Below are lines of data, and only some are wanted. Please repeat exactly those from the line that has "Task: Click the 4 travelers value text" through the line that has "The height and".

Input:
..........
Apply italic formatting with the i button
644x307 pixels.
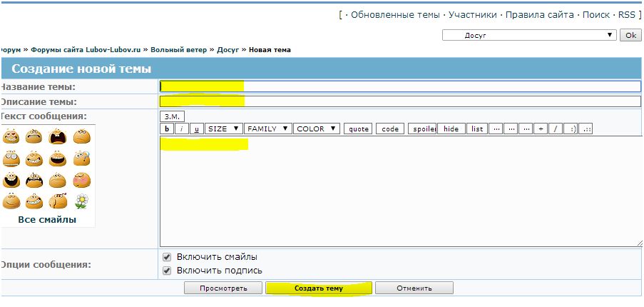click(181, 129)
..........
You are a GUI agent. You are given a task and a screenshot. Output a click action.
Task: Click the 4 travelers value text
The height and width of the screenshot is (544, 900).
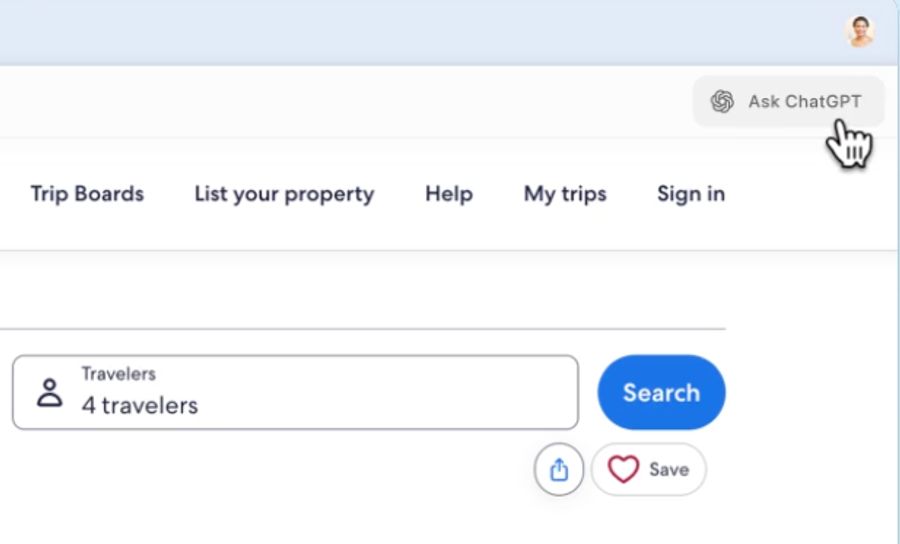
..........
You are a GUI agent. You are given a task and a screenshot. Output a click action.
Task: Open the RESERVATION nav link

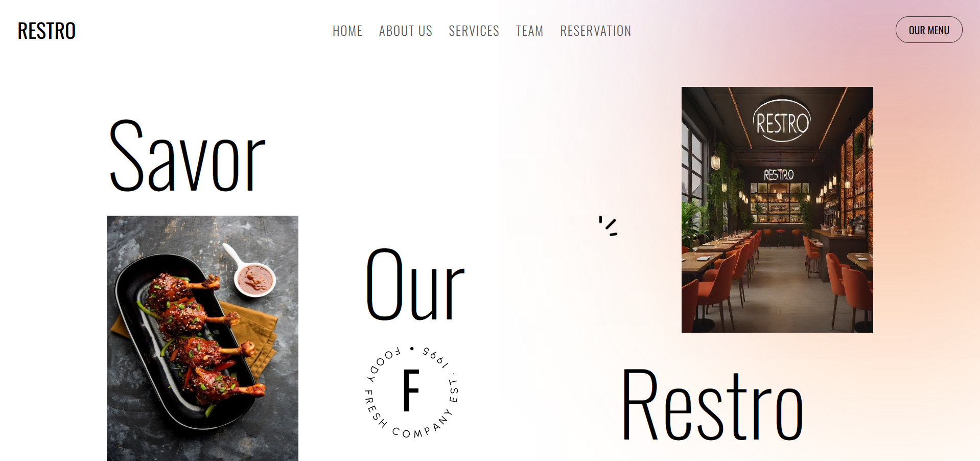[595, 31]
..........
Result:
Task: Click the 4 travelers value text
The height and width of the screenshot is (544, 900).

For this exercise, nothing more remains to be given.